At Solution Activation, we have a framework called VALID8 to ensure no product is built without rigorous user validation:
- V – Verify the problem exists (through research)
- A – Align business value with user need
- L – Leverage prototypes for testing
- I – Interview users and stakeholders
- D – Derive metrics from real usage
- 8 – Iterate 8 times (or more) before final build
We apply this framework to all our client engagements. This is especially true in high-stakes fintech environments. In these areas, compliance, security, and trust play a pivotal role in UX decisions.

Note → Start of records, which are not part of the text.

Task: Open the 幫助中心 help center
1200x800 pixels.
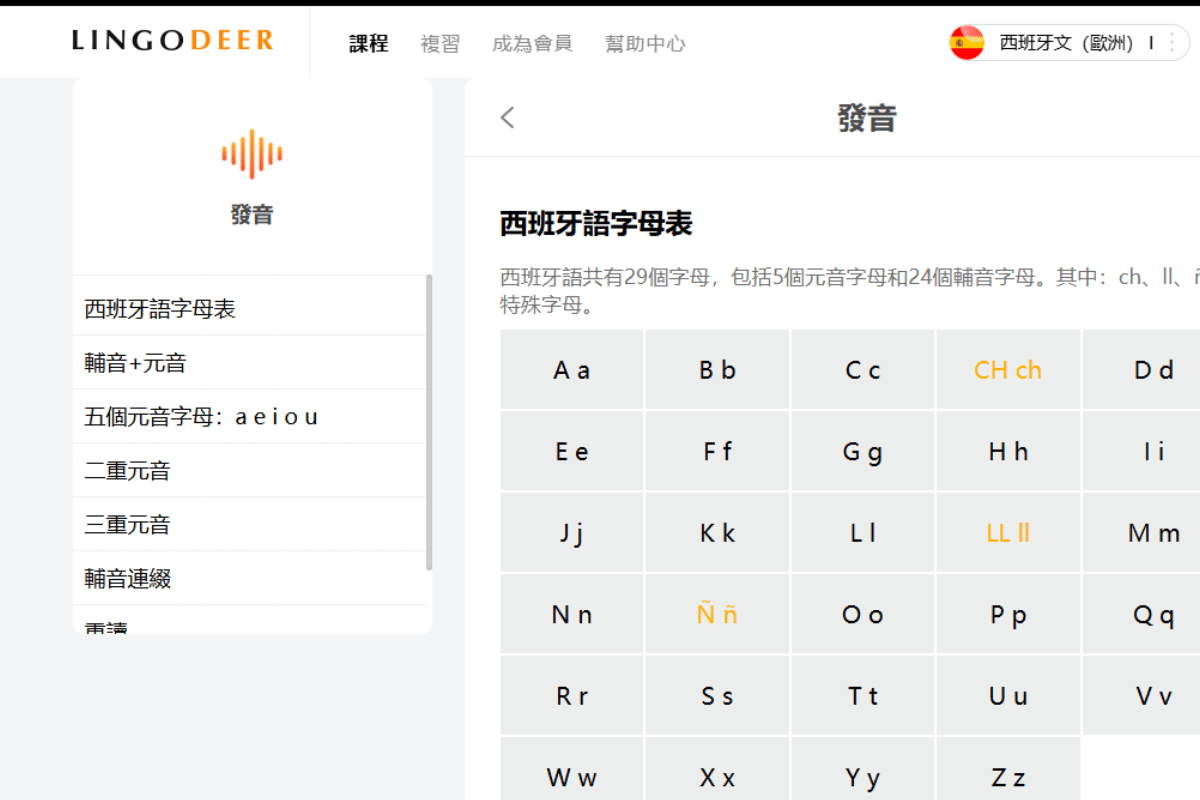Action: pyautogui.click(x=645, y=44)
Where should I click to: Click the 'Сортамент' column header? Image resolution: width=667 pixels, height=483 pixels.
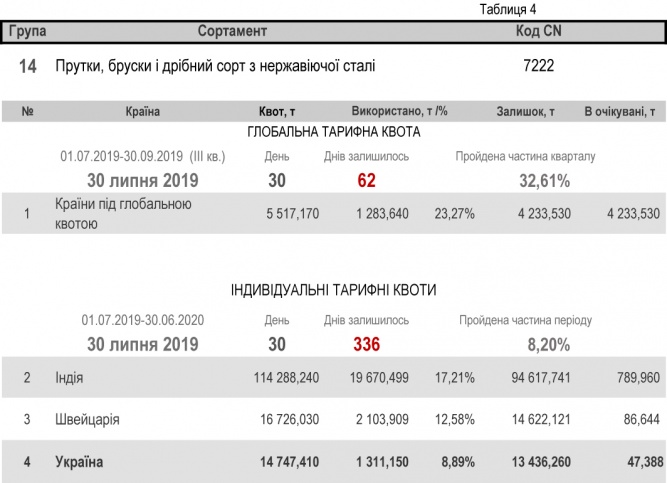pos(232,32)
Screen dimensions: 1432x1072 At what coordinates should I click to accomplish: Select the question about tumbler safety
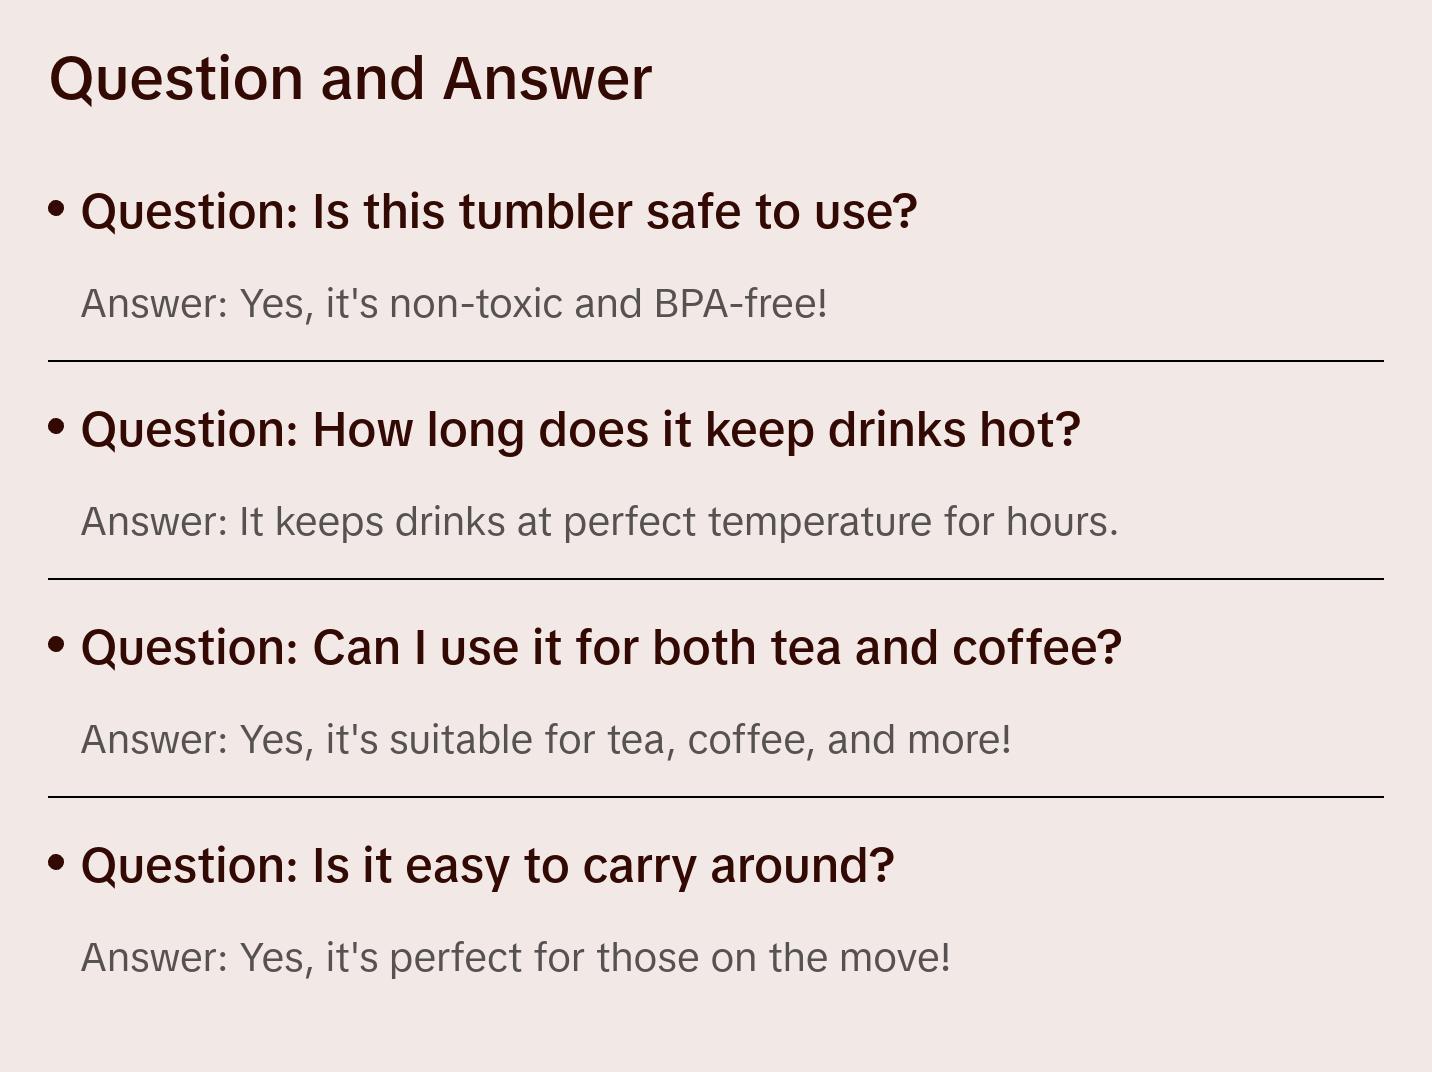click(498, 212)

Let’s not forget: fintech users have low tolerance for friction. They expect seamless onboarding, instant gratification, and clear value. If your product makes assumptions without validation, it risks abandonment, even if the tech is solid.
This process doesn’t just improve UX, it aligns internal teams. When everyone from engineering to sales understands user validation data, it creates alignment around goals and success metrics. It also reduces internal bias one of the biggest hidden risks in product strategy.
Key takeaway: the cost of validation is low. The cost of rework is high.
Product managers in fintech can’t afford to skip validation. You might be iterating on a dashboard. Or you could be rolling out a new pay-in/pay-out flow. Every assumption should be stress-tested against real-world user expectations.